TASK REQUIREMENTS => Reproduce the lines below, swapping each "Where should I click to" for "Where do I click to" and keeping everything else the same.

----

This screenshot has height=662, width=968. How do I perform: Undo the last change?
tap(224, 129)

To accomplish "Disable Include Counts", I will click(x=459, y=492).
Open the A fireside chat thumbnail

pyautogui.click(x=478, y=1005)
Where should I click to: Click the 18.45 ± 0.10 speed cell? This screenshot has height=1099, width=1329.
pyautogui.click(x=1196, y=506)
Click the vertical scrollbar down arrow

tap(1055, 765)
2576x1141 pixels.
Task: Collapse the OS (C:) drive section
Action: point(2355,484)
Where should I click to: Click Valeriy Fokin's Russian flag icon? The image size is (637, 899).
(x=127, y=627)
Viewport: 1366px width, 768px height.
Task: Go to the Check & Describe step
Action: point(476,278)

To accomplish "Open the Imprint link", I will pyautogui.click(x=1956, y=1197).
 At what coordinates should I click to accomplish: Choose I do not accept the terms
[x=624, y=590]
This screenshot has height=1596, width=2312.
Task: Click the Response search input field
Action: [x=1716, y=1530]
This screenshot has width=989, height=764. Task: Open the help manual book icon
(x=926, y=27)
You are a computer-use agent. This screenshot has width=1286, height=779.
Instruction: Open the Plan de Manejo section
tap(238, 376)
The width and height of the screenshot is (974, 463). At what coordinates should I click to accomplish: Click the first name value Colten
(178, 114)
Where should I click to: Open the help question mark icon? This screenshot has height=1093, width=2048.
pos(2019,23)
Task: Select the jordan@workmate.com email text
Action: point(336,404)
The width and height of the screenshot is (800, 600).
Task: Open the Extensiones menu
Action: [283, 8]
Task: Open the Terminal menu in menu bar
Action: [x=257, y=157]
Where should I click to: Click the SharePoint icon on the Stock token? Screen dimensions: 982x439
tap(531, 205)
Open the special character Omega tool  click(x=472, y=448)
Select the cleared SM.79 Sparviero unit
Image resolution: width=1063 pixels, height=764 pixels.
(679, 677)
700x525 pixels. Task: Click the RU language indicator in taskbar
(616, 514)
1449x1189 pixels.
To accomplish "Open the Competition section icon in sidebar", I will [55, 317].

----

ANSWER TO THE TASK =>
This screenshot has height=662, width=968. How do I perform: Undo the last change?
tap(224, 129)

To accomplish "Disable Include Counts", I will click(x=459, y=492).
Open the A fireside chat thumbnail

pyautogui.click(x=478, y=1005)
Where do I click to: Click the 18.45 ± 0.10 speed cell? This screenshot has height=1099, width=1329.
pyautogui.click(x=1196, y=506)
Click the vertical scrollbar down arrow

tap(1055, 765)
2576x1141 pixels.
Task: Collapse the OS (C:) drive section
Action: point(2355,484)
Where do I click to: Click Valeriy Fokin's Russian flag icon? The image size is (637, 899).
(x=127, y=627)
Viewport: 1366px width, 768px height.
Task: Go to the Check & Describe step
Action: point(476,278)

To accomplish "Open the Imprint link", I will pyautogui.click(x=1956, y=1197).
 At what coordinates should I click to accomplish: Choose I do not accept the terms
[x=624, y=590]
This screenshot has height=1596, width=2312.
Task: Click the Response search input field
Action: [x=1716, y=1530]
This screenshot has width=989, height=764. Task: Open the help manual book icon
(x=926, y=27)
You are a computer-use agent. This screenshot has width=1286, height=779.
Instruction: Open the Plan de Manejo section
tap(238, 376)
The width and height of the screenshot is (974, 463). At what coordinates should I click to accomplish: Click the first name value Colten
(178, 114)
Where do I click to: Open the help question mark icon? This screenshot has height=1093, width=2048.
pos(2019,23)
Task: Select the jordan@workmate.com email text
Action: point(336,404)
The width and height of the screenshot is (800, 600).
Task: Open the Extensiones menu
Action: [283, 8]
Task: Open the Terminal menu in menu bar
Action: [x=257, y=157]
Where do I click to: Click the SharePoint icon on the Stock token? Screen dimensions: 982x439
tap(531, 205)
Open the special character Omega tool  click(x=472, y=448)
Select the cleared SM.79 Sparviero unit
Image resolution: width=1063 pixels, height=764 pixels.
(679, 677)
700x525 pixels. Task: Click the RU language indicator in taskbar
(616, 514)
1449x1189 pixels.
To accomplish "Open the Competition section icon in sidebar", I will [55, 317].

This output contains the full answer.